In 2020, Kuhl made his return to the mound on July 27, and threw 3 2/3 scoreless innings in a Pirates 6–5 loss to the Milwaukee Brewers at PNC Park. He pitched to a 4.27 ERA in 46 1/3 innings pitched in 2020. He was also second in the National League in walks allowed. He was non-tendered on November 30, making him a free agent.

===Colorado Rockies===
On March 16, 2022, Kuhl signed a one-year contract with the Colorado Rockies. He threw his first-career complete game shutout on June 27, 2022, against the Dodgers. In 2022, Kuhl started 27 games for the Rockies, recording a 6–11 record and 5.72 ERA with 110 strikeouts in 137.0 innings pitched.

===Washington Nationals===
On February 4, 2023, Kuhl signed a minor league contract with the Washington Nationals organization. On March 30, Kuhl had his contract selected after making the Opening Day roster. After starting the year in the rotation for Washington, he was moved to the bullpen after a brief stint on the injured list. In 16 total games for the Nationals, Kuhl struggled to an 8.45 ERA with 31 strikeouts across 38 1/3 innings pitched. On June 24, Kuhl was designated for assignment after Paolo Espino was recalled from Triple–A Rochester. On June 26, Kuhl cleared waivers and was released by the Nationals.

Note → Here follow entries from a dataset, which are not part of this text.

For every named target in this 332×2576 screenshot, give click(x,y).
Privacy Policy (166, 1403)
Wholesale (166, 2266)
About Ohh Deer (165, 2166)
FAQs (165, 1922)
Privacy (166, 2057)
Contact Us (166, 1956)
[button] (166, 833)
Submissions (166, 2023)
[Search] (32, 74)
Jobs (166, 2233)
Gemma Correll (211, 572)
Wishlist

After his release from the Nationals, Kuhl stepped away from baseball for the remainder of the 2023 season in order to assist his wife in her battle with breast cancer.

===Chicago White Sox===
On December 29, 2023, Kuhl signed a minor league contract with the Chicago White Sox. In 13 games (11 starts) for the Triple–A Charlotte Knights, he compiled a 4.34 ERA with 42 strikeouts across 56 innings pitched. On June 14, 2024, the White Sox selected Kuhl's contract, adding him to their active roster. In 31 appearances for Chicago, he worked to a 5.06 ERA with 54 strikeouts over 53 1/3 innings of work. On September 21, Kuhl was designated for assignment by Chicago. He was released by the White Sox organization on September 24.

===Atlanta Braves===
On February 5, 2025, Kuhl signed a minor league contract with the Atlanta Braves. In 7 appearances (3 starts) for the Triple-A Gwinnett Stripers, he struggled to an 0–3 record and 6.55 ERA with 18 strikeouts over 22 innings of work. Kuhl was released by the Braves organization on May 3.

==Personal life==
Kuhl met Amanda Debus in middle school and they began to date seriously as seniors in high school. She won Miss Delaware in 2016. They married in 2019. They have a son.

Amanda was diagnosed with breast cancer in January 2023. The pair raised over $75,000 for local breast cancer charities during the 2023 baseball season, all while Amanda was in treatment.